The present disclosure relates to computer vision systems and methods for optimized computer vision using deep neural networks and Lipschitz analysis. A neural network, such as a CNN, is a multiple layer network with learnable weights and biases that can be used for, among other things, analyzing visual imagery. The system of the present disclosure receives signals or data related to the visual imagery, such as data from a camera, and feed-forwards the signals/data through the multiple layers of the CNN. At one or more layers of the CNN, the system determines at least one Bessel bound of that layer. The system then determines a Lipschitz bound based on the one or more Bessel bounds. The system then applies the Lipschitz bound to the signals. Once the Lipschitz bound is applied, the system can feed-forward the signals to other processes of the layer or to a further layer.
The foregoing features of the invention will be apparent from the following Detailed Description of the Invention, taken in connection with the accompanying drawings, in which:
The present disclosure relates to computer vision systems and methods for optimized computer vision using deep neural networks and Lipschitz analysis as described in detail below in connection with
By way of background and before describing the systems and methods of the present disclose in detail, the structure and properties of convolutional neural networks (“CNNs”) will be discussed first. It should be noted that the CNNs discussed below relate to a generic CNN. However, those skilled in the art would understand that the method and exemplary embodiments in this disclosure can pertain to any CNN, including but not limited to, scattering CNNs, fully connected CNNs, sparsely connected CNNs, etc.
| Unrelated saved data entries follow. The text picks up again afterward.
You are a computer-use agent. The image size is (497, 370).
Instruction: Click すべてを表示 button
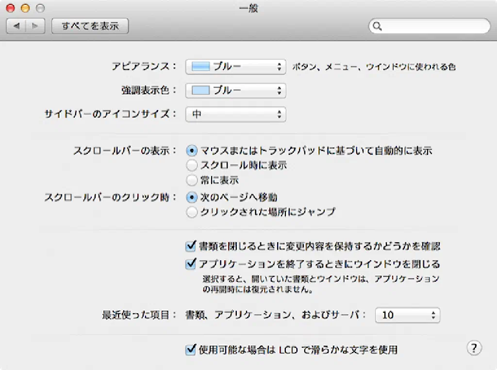coord(90,26)
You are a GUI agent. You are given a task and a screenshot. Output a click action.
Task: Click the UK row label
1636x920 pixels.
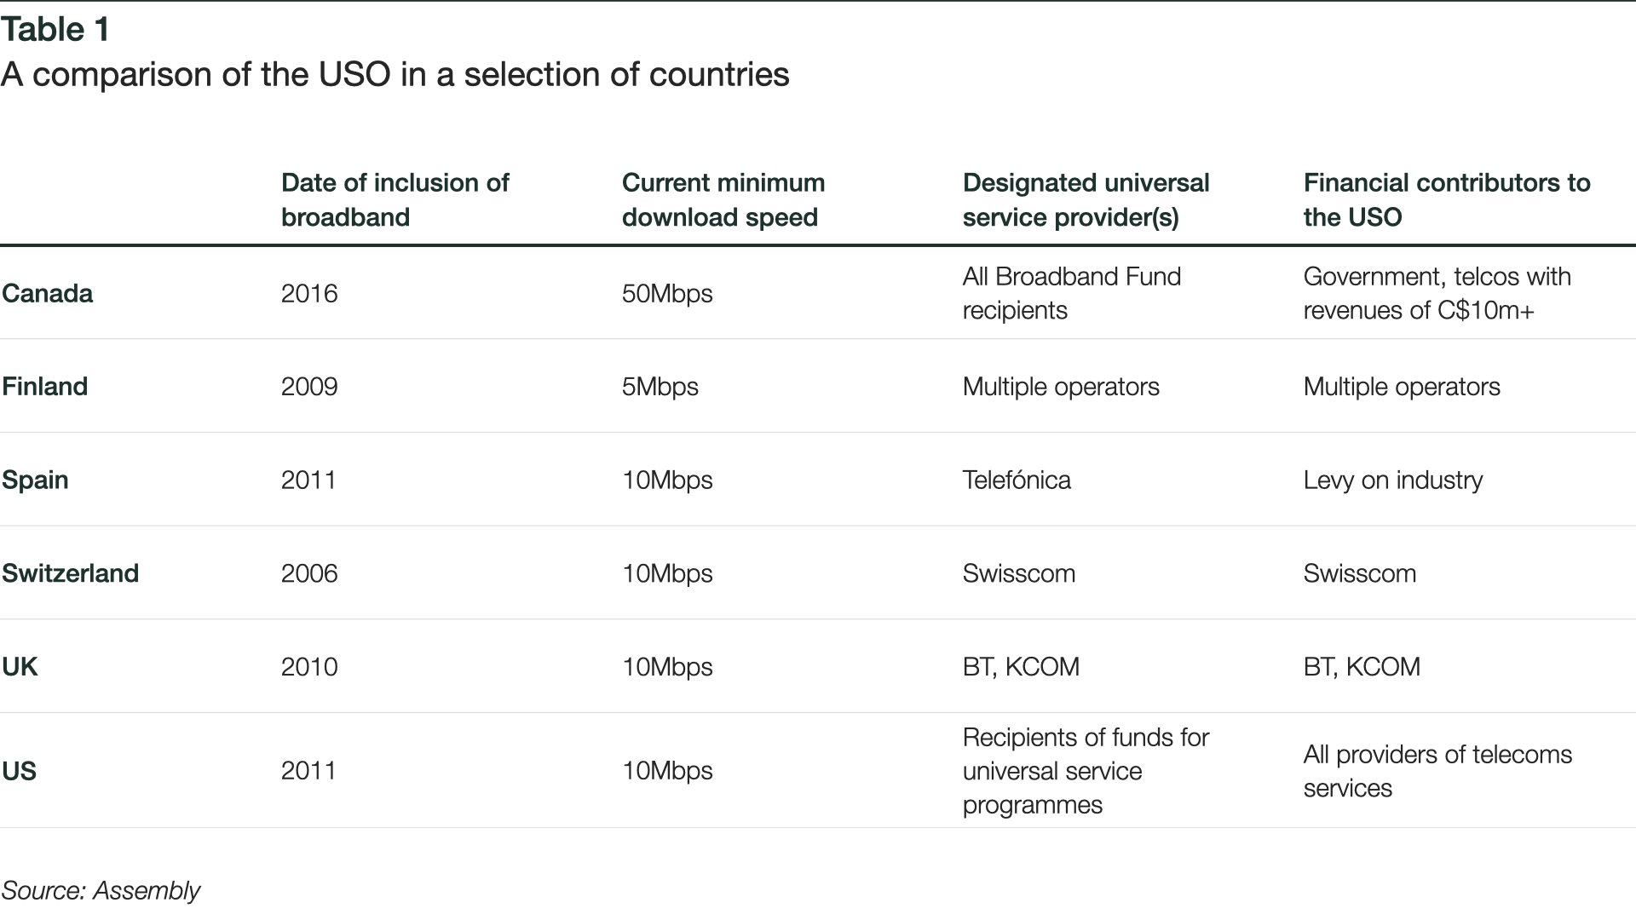20,666
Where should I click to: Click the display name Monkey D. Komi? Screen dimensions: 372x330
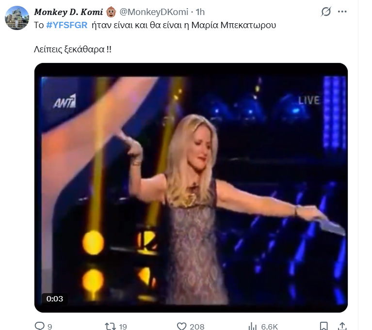pyautogui.click(x=68, y=12)
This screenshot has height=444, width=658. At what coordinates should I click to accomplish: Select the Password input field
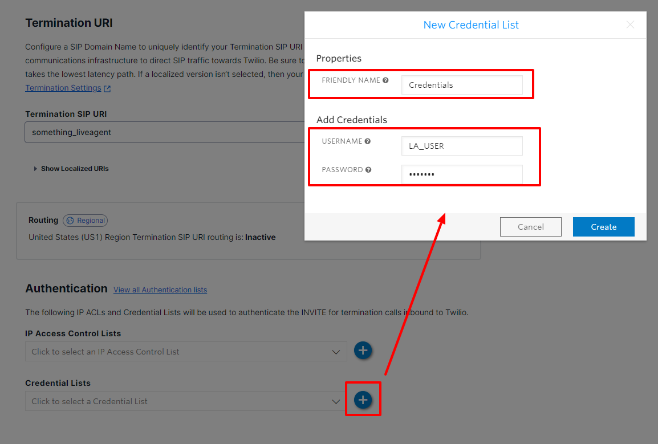(x=462, y=174)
A CNN can contain multiple layers, where each layer can consist of different or similar features.
The input node 102 can process one or more signal(s) and/or data, such as image data (e.g., pixels) or audio data. The input node 102 can be derived from an output node of a previous layer of the CNN or, when a layer of the CNN is a first layer, the input node 102 can be an initial input or signal. For example, a camera can be positioned to record traffic patterns in a particular area. The data from the camera can be fed into the CNN, where each image can be converted into an input node 102 that is fed into a first layer of the CNN. The first layer can then apply its filters and operations to the input signal of the input node 102 and produce an output node 112, which can then be fed into a second layer of the CNN.
The convolution filter 104 is a filter that can apply a convolution operation to the signal from the input node 102. For example, the operation can apply one or more convolution filters to different sections of the input signal. The result of the operation produces an output signal that is fed-forward to a next filter or process in the next layer of the CNN, or the result can be transformed into an output node. It should be noted that the input signal can be described with the symbol (“y”) and the convolution filter 104 can be described with the symbol (“g”) throughout the figures and description of the present disclosure.
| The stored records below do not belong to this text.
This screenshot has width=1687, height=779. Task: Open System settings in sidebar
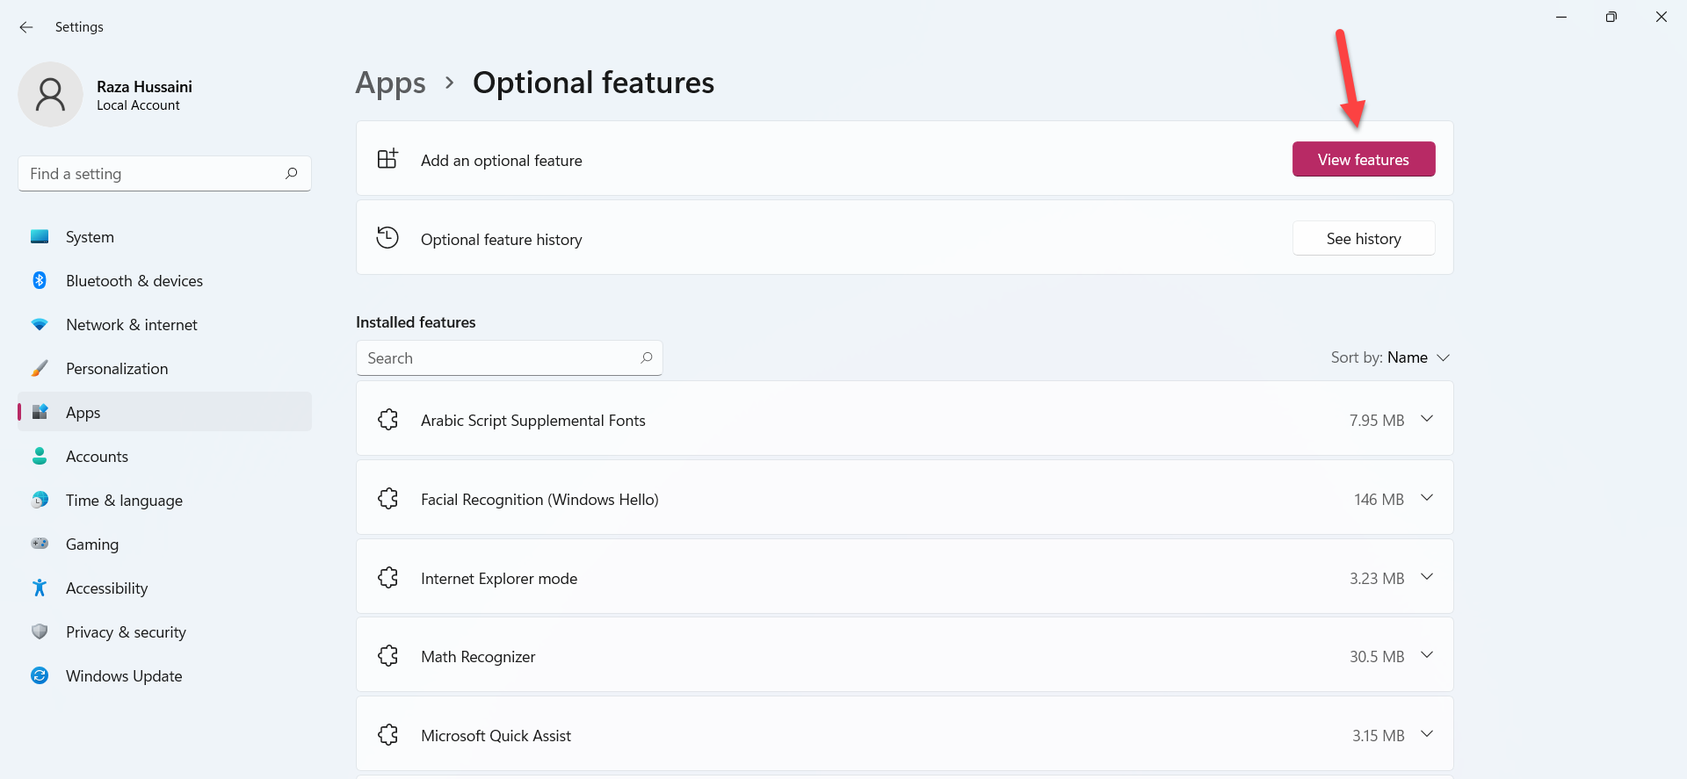click(90, 237)
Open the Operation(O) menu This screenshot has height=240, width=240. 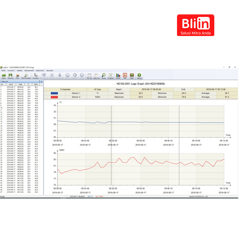pos(29,70)
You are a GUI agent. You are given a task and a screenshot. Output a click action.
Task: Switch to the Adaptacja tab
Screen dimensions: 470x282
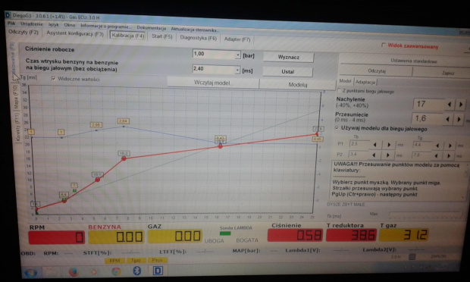pyautogui.click(x=365, y=82)
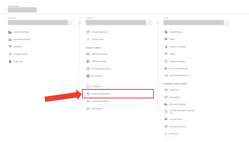This screenshot has height=142, width=249.
Task: Open the View selector dropdown
Action: [227, 23]
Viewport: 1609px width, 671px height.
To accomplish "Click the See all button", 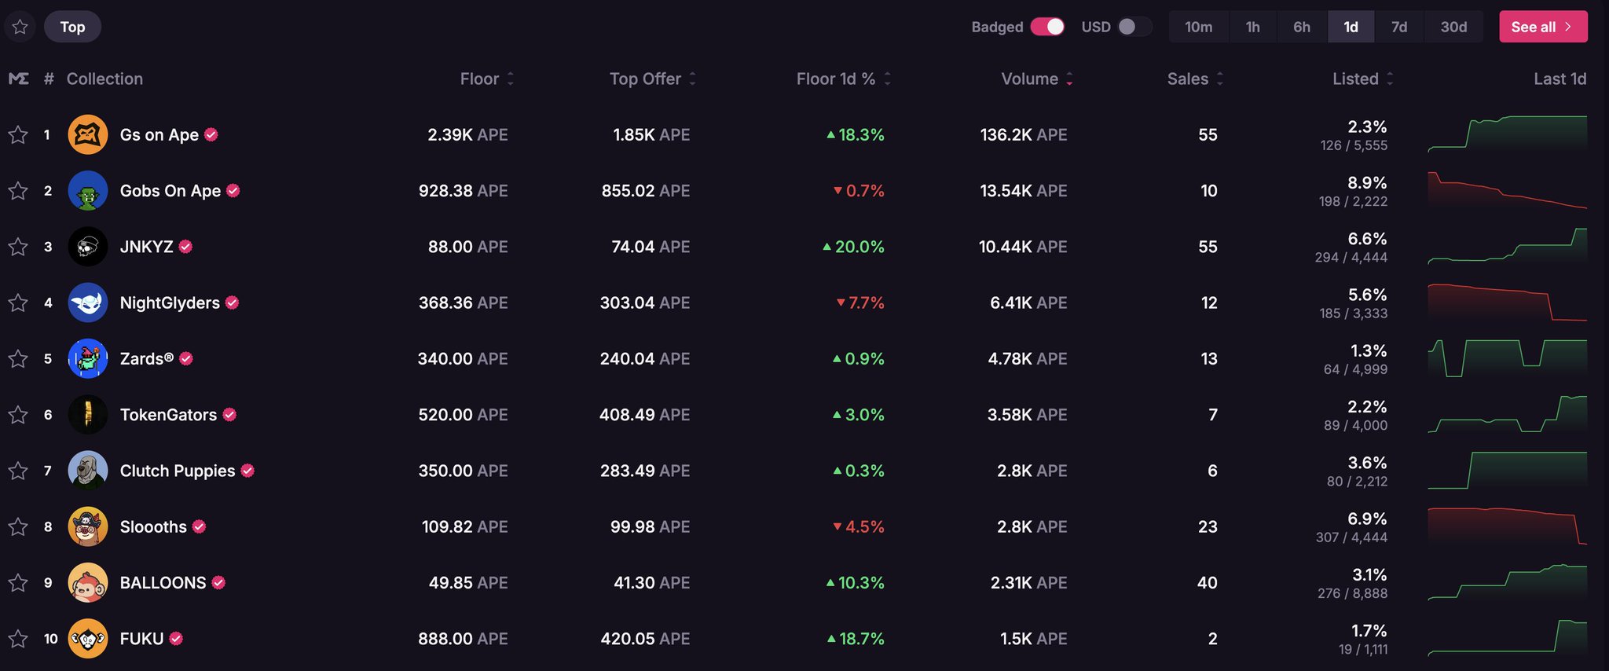I will (x=1542, y=27).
The dilation operation 106 is an operation that can dilate an element of the output signal and/or data by a predetermined factor. For example, if the signal and/or data is represented in a 3×3 matrix, the dilation operation can dilate the 3×3 matrix into a 7×7 matrix. It should be noted that the dilation operation 106 can be described with the symbol (“↓D”) throughout the figures and description of the present disclosure.
The detection operation 108 is a nonlinear operation(s) that is applied pointwise to the output signal from the convolution filter 104. For example, the nonlinear operation can be a Lipschitz constant, a rectified linear unit (“ReLU”), a sigmoid, etc. The application of the nonlinear operation can improve the robustness of the CNN by preventing instability. Specifically, the nonlinear operation can prevent a value(s) from the input signals from uncontrollably increasing and becoming unmanageable when the values are processed through, for example, the merge filter 110 and the pooling filter 114. It should be noted that the detection operation 108 can be described with the symbol (“σ”).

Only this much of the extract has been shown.